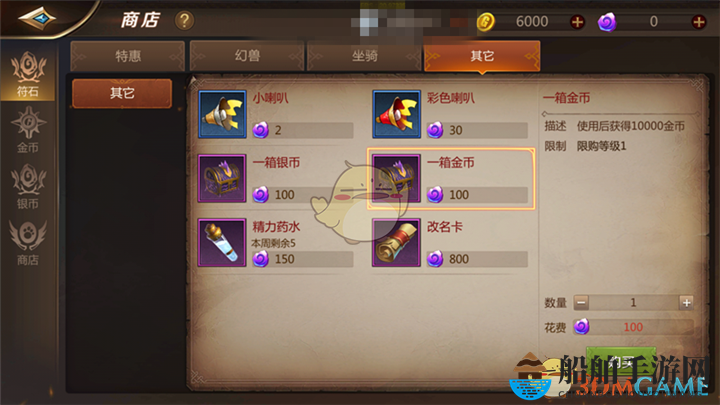Decrease purchase quantity with minus button

[x=581, y=303]
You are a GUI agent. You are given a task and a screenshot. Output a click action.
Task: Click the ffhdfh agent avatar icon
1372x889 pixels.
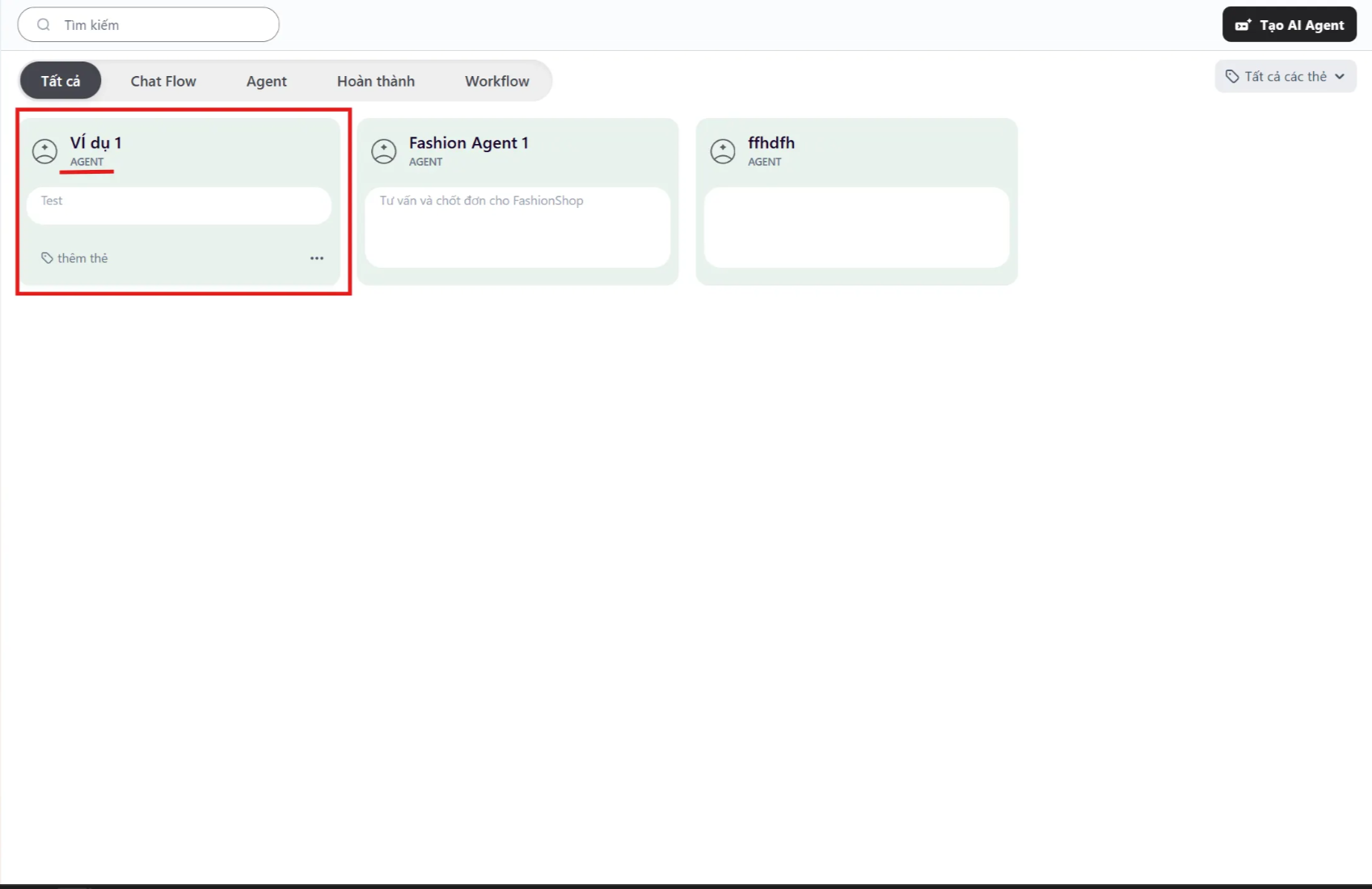coord(722,151)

> _Directions for this task_
Leaving out all pictures, print exactly the lines above from the one containing "You are a GUI" through the last line of the entries.

> _Solution for this problem_
You are a GUI agent. You are given a task and a screenshot. Output a click action.
Task: Click the ffhdfh agent avatar icon
1372x889 pixels.
coord(722,151)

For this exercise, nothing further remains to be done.